Eu estava feliz. Tinha um plano secreto. Um "projeto" que eu fazia nas horas vagas. Trabalhava o dia todo em um estúdio e, à noite e nos fins de semana, escrevia artigos e gravava tutoriais. Eu tinha um propósito e parei de me importar em ser escolhida. Eu já tinha me escolhido.

No verão de 2014, meu curta-metragem sobre um cubo e uma bola, ERGUER, foi liberado.

Escrevendo um livro

Quando LIFT UP foi lançado, eu já havia acumulado bastante conteúdo no meu blog e Canal no YouTubeEmbora eu tenha criado o site inicialmente como um lugar para falar sobre meu filme, percebi que ele conquistou um público bastante grande, e muitos dos leitores também estavam interessados ​​em se tornarem animadores, e muitos deles não faziam a menor ideia de por onde começar.

Ao analisar todo o conteúdo escrito que eu tinha no meu site e as pessoas que o apreciavam, eu me perguntei: Por que não escrever um livro para essas pessoas?
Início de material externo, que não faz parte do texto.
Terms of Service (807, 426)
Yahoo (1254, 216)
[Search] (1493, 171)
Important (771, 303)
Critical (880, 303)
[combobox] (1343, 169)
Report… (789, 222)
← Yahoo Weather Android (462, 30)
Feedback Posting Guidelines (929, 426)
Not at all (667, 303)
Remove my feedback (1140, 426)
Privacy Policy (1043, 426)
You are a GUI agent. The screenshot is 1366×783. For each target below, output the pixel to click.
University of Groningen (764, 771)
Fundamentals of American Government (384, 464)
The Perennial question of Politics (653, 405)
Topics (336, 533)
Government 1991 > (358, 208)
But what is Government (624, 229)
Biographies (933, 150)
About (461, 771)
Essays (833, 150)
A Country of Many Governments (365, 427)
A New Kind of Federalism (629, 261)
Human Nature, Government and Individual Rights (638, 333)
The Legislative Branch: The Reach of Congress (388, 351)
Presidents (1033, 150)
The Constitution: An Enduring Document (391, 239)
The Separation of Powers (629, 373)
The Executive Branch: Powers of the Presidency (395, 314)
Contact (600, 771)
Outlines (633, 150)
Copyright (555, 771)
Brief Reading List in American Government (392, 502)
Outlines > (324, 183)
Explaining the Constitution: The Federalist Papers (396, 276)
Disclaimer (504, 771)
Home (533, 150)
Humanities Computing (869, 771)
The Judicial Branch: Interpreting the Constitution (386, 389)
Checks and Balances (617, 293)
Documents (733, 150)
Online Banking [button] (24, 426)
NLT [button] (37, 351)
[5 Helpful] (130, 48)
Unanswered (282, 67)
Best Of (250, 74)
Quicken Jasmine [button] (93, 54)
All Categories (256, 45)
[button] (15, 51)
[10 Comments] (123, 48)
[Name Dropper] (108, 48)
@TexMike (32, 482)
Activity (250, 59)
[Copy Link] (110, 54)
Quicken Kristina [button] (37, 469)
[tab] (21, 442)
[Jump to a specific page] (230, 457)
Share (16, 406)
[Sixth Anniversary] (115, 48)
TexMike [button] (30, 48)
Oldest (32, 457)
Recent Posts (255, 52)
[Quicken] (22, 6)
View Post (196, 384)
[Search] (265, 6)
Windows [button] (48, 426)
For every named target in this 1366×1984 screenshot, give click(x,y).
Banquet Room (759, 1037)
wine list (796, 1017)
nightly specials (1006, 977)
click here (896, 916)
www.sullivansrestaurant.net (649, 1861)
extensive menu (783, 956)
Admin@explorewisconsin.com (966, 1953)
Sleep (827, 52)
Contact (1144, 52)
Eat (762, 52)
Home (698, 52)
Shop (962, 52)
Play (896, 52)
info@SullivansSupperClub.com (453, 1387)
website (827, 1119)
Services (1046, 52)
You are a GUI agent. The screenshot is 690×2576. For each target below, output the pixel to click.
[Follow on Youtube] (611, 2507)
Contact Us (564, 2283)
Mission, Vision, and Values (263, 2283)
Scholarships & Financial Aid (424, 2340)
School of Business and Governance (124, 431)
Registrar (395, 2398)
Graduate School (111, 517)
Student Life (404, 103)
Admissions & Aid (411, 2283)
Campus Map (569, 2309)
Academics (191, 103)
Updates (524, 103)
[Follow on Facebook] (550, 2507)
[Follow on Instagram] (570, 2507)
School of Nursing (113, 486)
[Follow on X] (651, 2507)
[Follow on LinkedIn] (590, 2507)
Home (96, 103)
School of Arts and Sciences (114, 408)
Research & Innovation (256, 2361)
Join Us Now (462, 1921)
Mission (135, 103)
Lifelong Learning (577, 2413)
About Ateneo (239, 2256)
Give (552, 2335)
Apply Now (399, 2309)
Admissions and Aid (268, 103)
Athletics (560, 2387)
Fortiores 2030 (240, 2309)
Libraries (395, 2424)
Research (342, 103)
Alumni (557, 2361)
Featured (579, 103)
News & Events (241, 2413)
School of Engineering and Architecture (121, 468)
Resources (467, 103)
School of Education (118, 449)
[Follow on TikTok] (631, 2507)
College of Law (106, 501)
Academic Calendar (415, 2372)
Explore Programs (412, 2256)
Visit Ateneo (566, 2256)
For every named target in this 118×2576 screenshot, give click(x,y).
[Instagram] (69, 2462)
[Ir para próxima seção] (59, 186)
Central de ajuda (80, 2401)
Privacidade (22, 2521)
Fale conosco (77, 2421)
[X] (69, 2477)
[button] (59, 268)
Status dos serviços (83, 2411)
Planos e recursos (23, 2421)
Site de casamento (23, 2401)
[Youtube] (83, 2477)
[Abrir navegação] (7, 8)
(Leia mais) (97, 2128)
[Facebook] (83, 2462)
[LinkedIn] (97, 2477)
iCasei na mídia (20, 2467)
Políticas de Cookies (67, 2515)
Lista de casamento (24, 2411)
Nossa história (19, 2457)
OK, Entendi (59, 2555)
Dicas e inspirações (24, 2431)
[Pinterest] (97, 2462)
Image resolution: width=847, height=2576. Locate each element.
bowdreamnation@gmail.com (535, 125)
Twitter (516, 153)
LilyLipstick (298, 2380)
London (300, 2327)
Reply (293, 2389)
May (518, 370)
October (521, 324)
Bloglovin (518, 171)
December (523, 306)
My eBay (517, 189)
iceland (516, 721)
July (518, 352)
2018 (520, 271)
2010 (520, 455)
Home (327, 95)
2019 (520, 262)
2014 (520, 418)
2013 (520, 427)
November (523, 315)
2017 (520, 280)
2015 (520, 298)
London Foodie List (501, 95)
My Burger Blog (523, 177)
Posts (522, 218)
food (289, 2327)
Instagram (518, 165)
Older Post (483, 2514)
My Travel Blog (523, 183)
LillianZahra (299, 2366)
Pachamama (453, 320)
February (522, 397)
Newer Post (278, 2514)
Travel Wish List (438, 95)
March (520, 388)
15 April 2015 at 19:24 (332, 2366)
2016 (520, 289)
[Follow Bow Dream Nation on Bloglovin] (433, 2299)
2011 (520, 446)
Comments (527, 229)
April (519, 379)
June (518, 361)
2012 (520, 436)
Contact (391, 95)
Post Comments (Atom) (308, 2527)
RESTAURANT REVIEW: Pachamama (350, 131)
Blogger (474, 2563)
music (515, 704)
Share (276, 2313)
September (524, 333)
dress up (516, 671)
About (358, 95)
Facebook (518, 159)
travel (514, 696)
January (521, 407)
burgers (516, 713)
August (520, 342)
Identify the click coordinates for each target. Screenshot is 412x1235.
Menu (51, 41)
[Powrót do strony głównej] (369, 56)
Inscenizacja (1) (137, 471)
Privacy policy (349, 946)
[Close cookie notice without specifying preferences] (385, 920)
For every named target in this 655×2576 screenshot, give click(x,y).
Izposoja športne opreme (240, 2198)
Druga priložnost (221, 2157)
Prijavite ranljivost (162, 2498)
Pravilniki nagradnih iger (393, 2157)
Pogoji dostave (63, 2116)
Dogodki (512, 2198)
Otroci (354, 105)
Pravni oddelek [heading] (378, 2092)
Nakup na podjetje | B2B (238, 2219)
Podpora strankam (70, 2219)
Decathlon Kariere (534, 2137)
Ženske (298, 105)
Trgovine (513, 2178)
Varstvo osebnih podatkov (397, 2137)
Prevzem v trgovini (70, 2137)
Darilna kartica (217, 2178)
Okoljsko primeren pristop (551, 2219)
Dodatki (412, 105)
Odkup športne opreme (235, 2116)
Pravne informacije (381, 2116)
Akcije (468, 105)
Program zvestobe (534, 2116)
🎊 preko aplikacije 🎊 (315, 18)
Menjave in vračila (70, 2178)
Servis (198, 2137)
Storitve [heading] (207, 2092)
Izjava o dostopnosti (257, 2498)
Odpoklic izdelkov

Para iniciantes?

Quem diabos você pensa que é para escrever um livro?

Essa foi a primeira pergunta que me veio à cabeça (e tenho certeza que a de outras pessoas que ouviram falar dessa ideia também). Eu tinha me formado há menos de um ano e ia escrever um livro sobre animação? Quem ia me deixar fazer isso?

Bom, essa é a parte legal de não precisar mais de permissão. Escolher a mim mesma, lembra?

Embora eu não fosse especialista em animação, eu sabia mais sobre como entrar na indústria da animação, sobre o caminho para se tornar um animador, ou sobre Para quem está começando no cinema, é mais adequado do que para quem está pensando em entrar na área de animação. Também pode ser usado por estudantes do ensino médio tentando escolher uma faculdade, ou por quem busca uma mudança de carreira, ou ainda por alguém que é totalmente iniciante em animação.

Então eu escrevi Animação para IniciantesUm livro que ensina tudo o que você precisa saber para entrar no mundo da animação. Eu não tinha editora. Publiquei no meu próprio site.

Esse livro vendeu milhares de cópias e foi o livro mais vendido da Amazon. animação Por um tempo. Se eu tivesse esperado que alguém me desse permissão para escrever um livro, como por exemplo, através de uma editora, não teria conseguido nenhum contrato com uma editora.

Agora

Desde aquele vídeo, a Bloop Animation se tornou um negócio de verdade, permitindo que eu trabalhe em meus próprios projetos em tempo integral. Atualmente, estou trabalhando no meu terceiro filme, liderando uma equipe de 15 artistas do mundo todo. Lançamos mais um livro, Narrativa da Pixar que também se tornou um best-seller número 1 da Amazon, e nós temos um curso de animação para praticamente todos os softwares de animação.

Não espero mais que os outros me escolham, nem peço que o façam. Trabalhei duro para conquistar minha própria liberdade e, embora isso não seja nada do que eu imaginava que aconteceria depois da formatura, estou feliz que tenha acontecido.

Graduando

Ao se formar este mês, você pode sentir que não tem mais controle sobre o seu próprio destino. Como se estivesse apenas esperando o e-mail tocar, que alguém o escolha. Lembre-se sempre de que há algo que você pode fazer. Não estou sugerindo que todos devam criar um canal no YouTube e escrever livros, mas estou dizendo que existe algo único e criativo que você pode fazer para se impulsionar.

Você é modelador(a)? Mostre um vídeo passo a passo de como você modelou um personagem. Compartilhe seu processo e como você resolveu certos problemas. Crie um estudo de caso. As pessoas percebem que você sabe o que está fazendo quando compartilha o processo. Você pode fazer isso para qualquer tipo de trabalho. Não se sente confortável com vídeos? Escreva sobre isso. Mantenha um blog, um perfil no Tumblr, um grupo no Facebook. Continue criando e compartilhando seu trabalho até que alguém te contrate, e quando isso acontecer, continue criando.

Mesmo que você esteja na fase de esperar para ser escolhido, como muitos de vocês estarão, tente encontrar uma maneira de se destacar.